The UK economy grew at a faster pace in the second half of 2016 than it did in the first half suggests analysis from Lloyds Bank Commercial Banking.
The assessment comes following the release of December serivce sector PMI data which surprised analysts by coming in well ahead of expectations.
December's service PMI reading at an impressive 56.2 - this is well ahead of the forecast for 54.7.
In fact, the final quarter of 2016 was the year's strongest quarter - this despite the intense warnings made by the majority of economists we follow that the UK economy would fall into recession in Q4 due to the Brexit vote.
"The rate of expansion of activity accelerated for the third month running to the sharpest since July 2015, fuelled by stronger growth in new work," says a note from IHS Markit and the CIPS who compile the report.
Taken alongside the manufacturing and construction PMI outturns, today’s rise in the services reading left the composite PMI at 56.7, up from 55.3 in November.
Analysts at Lloyds Bank Commercial Banking say overall GDP growth in Q4 could post a 0.5% q/q pace of expansion.
"Alongside the revisions to the recent history of GDP data in last month’s release, that would leave growth in the six months since the referendum in fact quicker than in the first half of 2016," say Lloyds.
The service PMI data also shows the growth of employment was maintained for the fifth month running in December.
The rate of job creation was unchanged from November’s sevenmonth high, remaining stronger than the long-run survey average.
The news comes as another survey suggests average salaries across the UK increased by 1.1% last month.
A leading UK independent job board, CV-Library, reported the rise which saw Cardiff, Liverpool and Manchester seeing particularly strong growth.
The news suggests the UK could enter 2017 with further positive momentum in the jobs market.

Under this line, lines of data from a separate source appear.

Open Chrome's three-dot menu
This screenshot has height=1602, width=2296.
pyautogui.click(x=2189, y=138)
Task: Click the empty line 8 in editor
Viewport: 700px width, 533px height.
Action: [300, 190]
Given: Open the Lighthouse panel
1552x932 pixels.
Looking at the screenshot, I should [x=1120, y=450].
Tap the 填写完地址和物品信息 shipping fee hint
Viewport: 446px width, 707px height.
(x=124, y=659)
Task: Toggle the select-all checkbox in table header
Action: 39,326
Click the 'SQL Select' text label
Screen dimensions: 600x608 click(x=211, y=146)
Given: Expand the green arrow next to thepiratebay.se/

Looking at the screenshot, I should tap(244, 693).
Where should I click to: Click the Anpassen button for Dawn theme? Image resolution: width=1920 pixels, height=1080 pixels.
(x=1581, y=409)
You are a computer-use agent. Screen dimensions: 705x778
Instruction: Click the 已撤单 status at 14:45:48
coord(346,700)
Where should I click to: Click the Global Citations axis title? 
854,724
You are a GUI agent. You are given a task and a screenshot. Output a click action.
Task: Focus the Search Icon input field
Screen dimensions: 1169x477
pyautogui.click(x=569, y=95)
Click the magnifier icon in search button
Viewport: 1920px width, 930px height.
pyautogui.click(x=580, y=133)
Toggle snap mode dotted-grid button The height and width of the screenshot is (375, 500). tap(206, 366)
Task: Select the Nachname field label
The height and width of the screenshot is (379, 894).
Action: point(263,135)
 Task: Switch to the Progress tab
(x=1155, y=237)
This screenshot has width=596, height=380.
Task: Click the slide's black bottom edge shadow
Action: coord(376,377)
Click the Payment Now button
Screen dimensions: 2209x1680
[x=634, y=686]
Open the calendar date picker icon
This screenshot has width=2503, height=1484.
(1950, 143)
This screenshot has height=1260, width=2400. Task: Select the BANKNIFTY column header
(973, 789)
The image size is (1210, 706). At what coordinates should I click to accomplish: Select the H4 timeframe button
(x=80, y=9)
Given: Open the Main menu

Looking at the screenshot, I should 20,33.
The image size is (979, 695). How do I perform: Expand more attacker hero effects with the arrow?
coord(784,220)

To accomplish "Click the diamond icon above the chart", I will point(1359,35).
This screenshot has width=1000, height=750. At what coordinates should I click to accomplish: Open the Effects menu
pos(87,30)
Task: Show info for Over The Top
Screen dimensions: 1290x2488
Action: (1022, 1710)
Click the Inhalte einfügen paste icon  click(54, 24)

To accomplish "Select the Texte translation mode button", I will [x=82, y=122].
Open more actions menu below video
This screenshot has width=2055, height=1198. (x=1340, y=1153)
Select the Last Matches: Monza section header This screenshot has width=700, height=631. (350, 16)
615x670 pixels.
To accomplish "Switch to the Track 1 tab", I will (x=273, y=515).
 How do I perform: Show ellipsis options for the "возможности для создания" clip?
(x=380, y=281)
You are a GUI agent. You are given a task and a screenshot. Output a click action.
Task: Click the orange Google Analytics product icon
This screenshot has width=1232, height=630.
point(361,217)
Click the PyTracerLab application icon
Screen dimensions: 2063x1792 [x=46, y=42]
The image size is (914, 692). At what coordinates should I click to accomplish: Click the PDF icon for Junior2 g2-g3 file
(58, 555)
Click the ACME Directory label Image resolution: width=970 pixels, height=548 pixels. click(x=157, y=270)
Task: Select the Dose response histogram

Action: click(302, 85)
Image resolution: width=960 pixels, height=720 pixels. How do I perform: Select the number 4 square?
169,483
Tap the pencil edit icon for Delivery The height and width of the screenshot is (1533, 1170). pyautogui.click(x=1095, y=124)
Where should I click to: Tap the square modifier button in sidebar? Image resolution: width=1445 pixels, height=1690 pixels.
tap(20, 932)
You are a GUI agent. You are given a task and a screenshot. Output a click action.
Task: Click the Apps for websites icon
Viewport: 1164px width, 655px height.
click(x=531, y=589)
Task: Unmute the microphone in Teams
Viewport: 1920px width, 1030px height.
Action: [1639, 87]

Growth Forecast to Ease Slightly
Concerning the outlook, there remains an abundance of warnings that the UK economy will slow down.
However, expectations for negative growth remain scant.
“A moderation in GDP growth in 2017 seems likely as rising inflation eats into households’ real income growth and dampens spending. Indeed, the rise in the output prices balance of the services survey to the highest level since April 2011, demonstrated the inflationary pressures building throughout the supply chain,” says Scott Bowman, UK Economist at Capital Economics in a note seen by Pound Sterling Live.
The PMI data does however confirm firms don’t appear to think inflation will have much of an impact in the near term.
“The forward-looking indicators of today’s services survey were
fairly encouraging. The future activity index rose from 65.3 to 68.5. What’s more, a rise in service sector new orders took the all-sector balance to its highest level since March 2015. This could reflect the support provided to activity from the lower pound and rock-bottom interest rates,” says Bowman.
Capital Economics forecast quarterly GDP growth to ease slightly in the coming from around 2.0% for 2016 as a whole to about 1.5% in 2017.
The weakness of the Sterling exchange rate has meanwhile proven to be a double-edged sword for the services sector, as it has been for the manufacturing sector.
“There were reports of export business buoyed by the weak Pound, adding to the strength of domestic demand. However, sterling’s persistent lows added more pressure to input prices, which expanded at a rate close to November’s five-and-a-half year high as fuel, food, IT and wage costs went up," says David Noble, CEO at the CIPS.
Despite the data, the British Pound continues to take its cue from external drivers at present, hence the inability of the currency to recover against the Dollar and Euro.
The currency remains sentiment-driven at present and traders will remain weary of exposing themselves ahead of upcoming Brexit negotiations.